Au XVIIIème siècle, le chirurgien lyonnais Claude Pouteau met en place une série de mesures, dont le lavage des mains, pour éviter que ses patients ne développent une gangrène. Mais malgré des résultats probants, ces pratiques disparaissent avec lui. Un siècle plus tard, Ignace Semmelweis, un médecin obstétricien, découvre l’importance de se désinfecter les mains.

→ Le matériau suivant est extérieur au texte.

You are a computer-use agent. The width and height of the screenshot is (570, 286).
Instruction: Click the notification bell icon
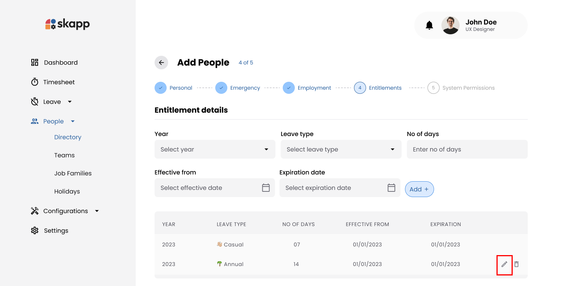(x=429, y=25)
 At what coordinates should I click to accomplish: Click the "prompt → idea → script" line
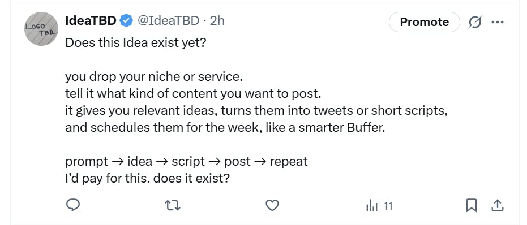click(x=187, y=162)
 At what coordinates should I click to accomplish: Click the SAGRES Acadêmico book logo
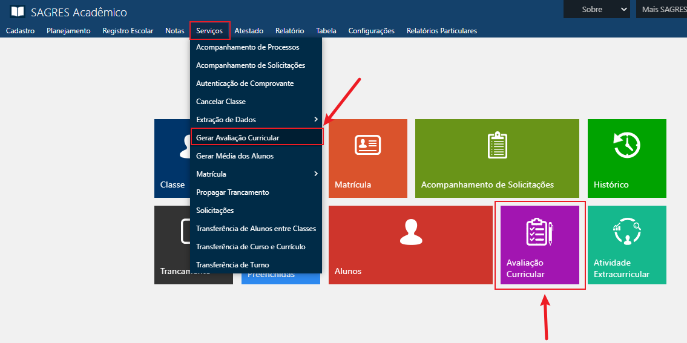[x=18, y=11]
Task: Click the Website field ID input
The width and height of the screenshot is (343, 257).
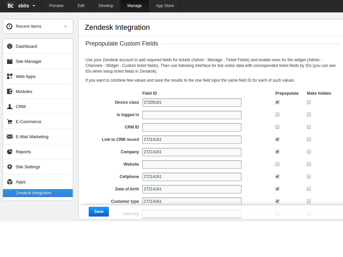Action: [x=192, y=164]
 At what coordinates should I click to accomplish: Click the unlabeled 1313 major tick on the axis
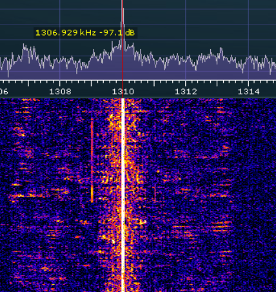[217, 83]
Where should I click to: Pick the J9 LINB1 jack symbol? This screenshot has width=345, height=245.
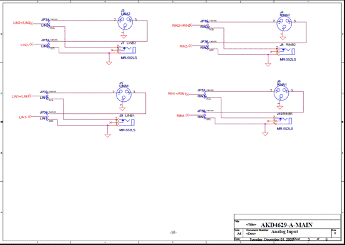point(126,122)
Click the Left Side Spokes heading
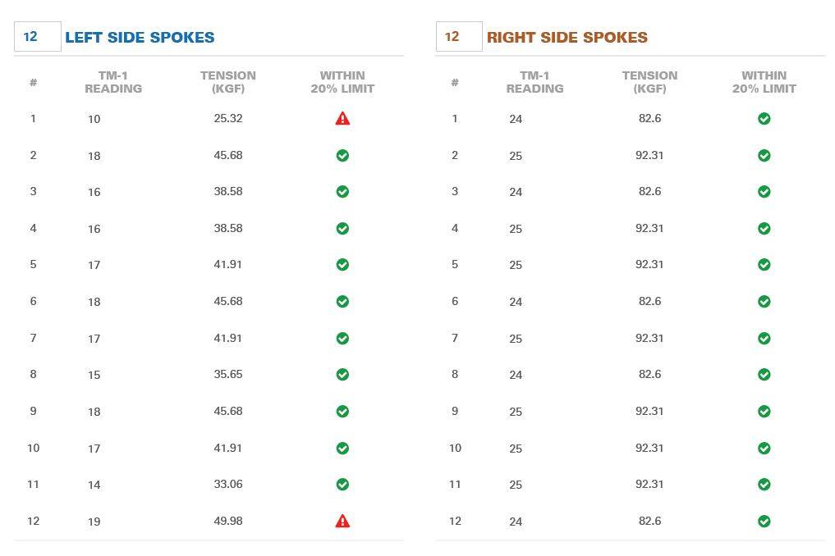This screenshot has height=556, width=835. point(140,37)
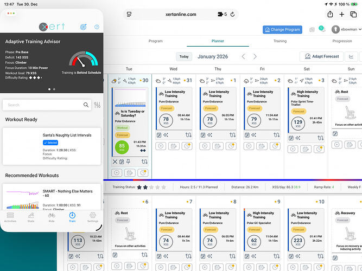Click the help question mark icon
This screenshot has width=362, height=271.
coord(97,26)
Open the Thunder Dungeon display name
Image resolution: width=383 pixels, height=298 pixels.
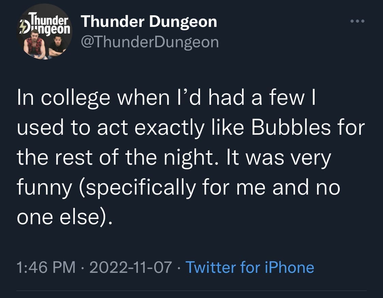coord(149,22)
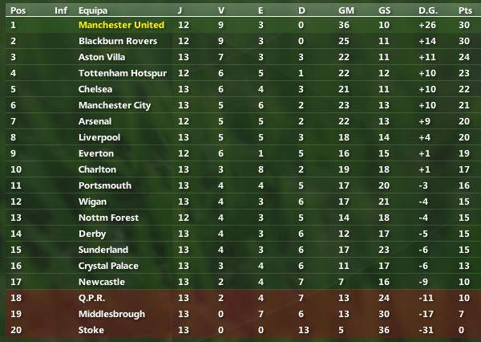
Task: Select Newcastle in the table
Action: (x=102, y=282)
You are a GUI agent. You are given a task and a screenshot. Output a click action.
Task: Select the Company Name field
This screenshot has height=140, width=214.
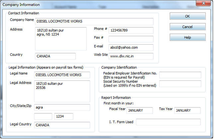tap(94, 22)
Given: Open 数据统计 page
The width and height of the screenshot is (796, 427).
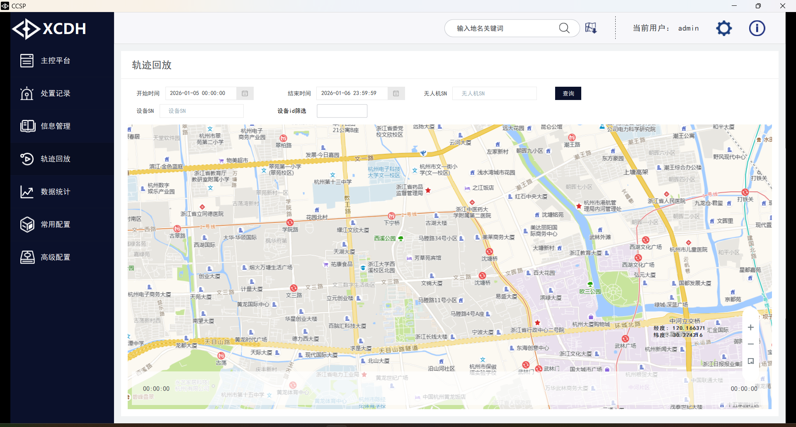Looking at the screenshot, I should click(56, 192).
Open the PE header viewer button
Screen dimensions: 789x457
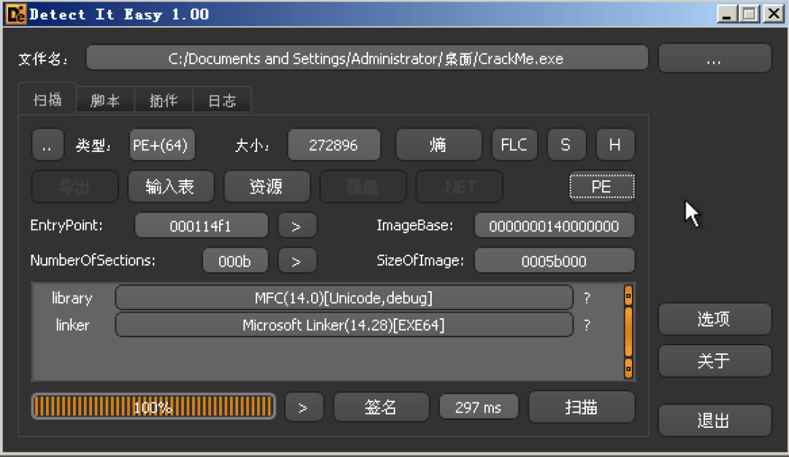601,187
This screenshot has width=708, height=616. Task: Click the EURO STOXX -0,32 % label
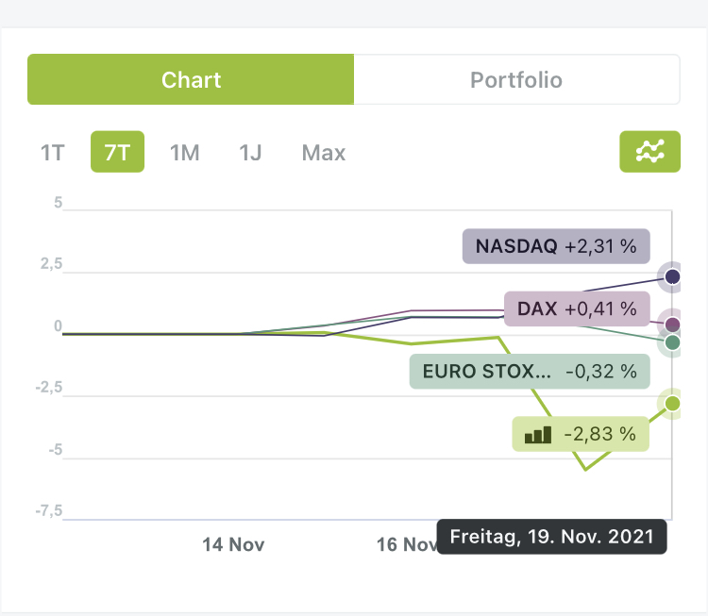tap(530, 372)
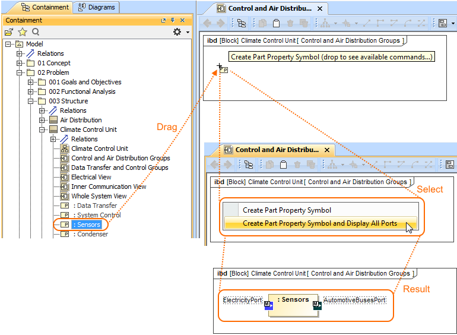Screen dimensions: 457x335
Task: Select the : Sensors part property
Action: click(87, 225)
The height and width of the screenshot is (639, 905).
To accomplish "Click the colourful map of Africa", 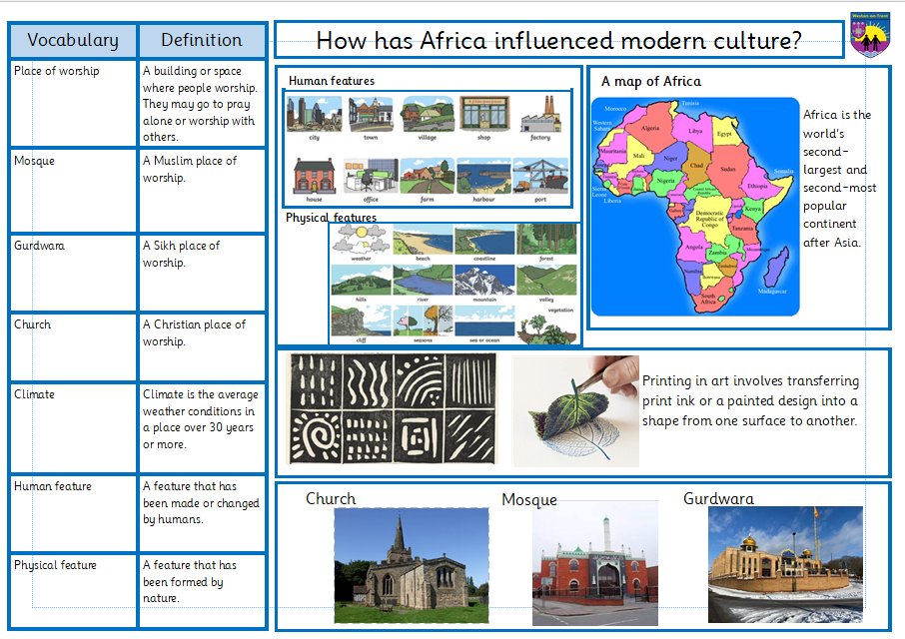I will point(695,206).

Il s’était en effet rendu compte que, dans l’une des maternités de l’hôpital de Vienne où il exerçait, 3 % des femmes mourraient en couche, alors que dans l’autre le taux de décès était compris entre 10 et 40 %. C’est que dans la première les accouchements étaient réalisés par des sages-femmes, et dans la seconde par des étudiants en médecine, qui disséquaient également des cadavres. Il décide alors de prôner le lavage des mains après chaque autopsie. Nous étions en 1847. La mortalité est immédiatement réduite mais Semmelweis fait face à une fronde de la part des autres médecins, peu acquis à ses idées. Il est renvoyé et finit ses jours dans un hôpital psychiatrique. 

De Louis Pasteur à Didier Pittet

Louis Pasteur, par Nadar.
Les travaux de Semmelweis ont toutefois ouvert la voie à la pensée hygiéniste, notamment incarnée par Louis Pasteur. À la fin du XIXème siècle, ses découvertes sur les microbes permettent de prouver scientifiquement le lien entre infection et hygiène. Il préconise la stérilisation, le nettoyage des instruments médicaux par le feu et la propreté des mains. À partir de là s’opère une vraie rupture dans les pratiques d’hygiène. En quelques décennies, le lavage des mains s’étend à tous, favorisé par l’émergence de l’eau courante dans les logements et par de grandes campagnes de santé publique. Durant l’entre-deux guerres, et surtout à partir des années 1950, les cours d’hygiène se développent dans les écoles. Mais tout n’est pas pour autant tout rose. Malgré les consignes de lavage des mains des soignants, les hôpitaux font face à plusieurs cas d’épidémies transmises aux patients. 
Au début des années 1990, le Professeur Didier Pittet, médecin épidémiologiste aux Hôpitaux Universitaires de Genève, en Suisse, a une intuition : et si l’hygiène des mains était beaucoup trop chronophage pour être pratiquée dans les règles de l’art ? Il a l’idée de remplacer l’eau et le savon par du gel élaboré à partir d’alcool, un puissant antiseptique. Sa rencontre avec le pharmacien William Griffiths est déterminante : le gel hydro-alcoolique naît en 1995. Au début des années 2000, sa formule est gratuitement mise à disposition de l'Organisation Mondiale de la Santé (OMS) afin qu’elle soit accessible au plus grand nombre. Cinq cents ans après les préconisations d’Érasme en faveur de la distanciation sociale, trois cents après le masque imaginé par Charles de Lorme, et près de deux cents après le combat de Semmelweis pour promouvoir l’hygiène des mains, ces trois mesures restent, en 2021, nos principales armes pour ralentir la progression de l’épidémie du SARS-CoV-2 – jusqu’à la généralisation du vaccin, quatrième et dernière principale mesure barrière.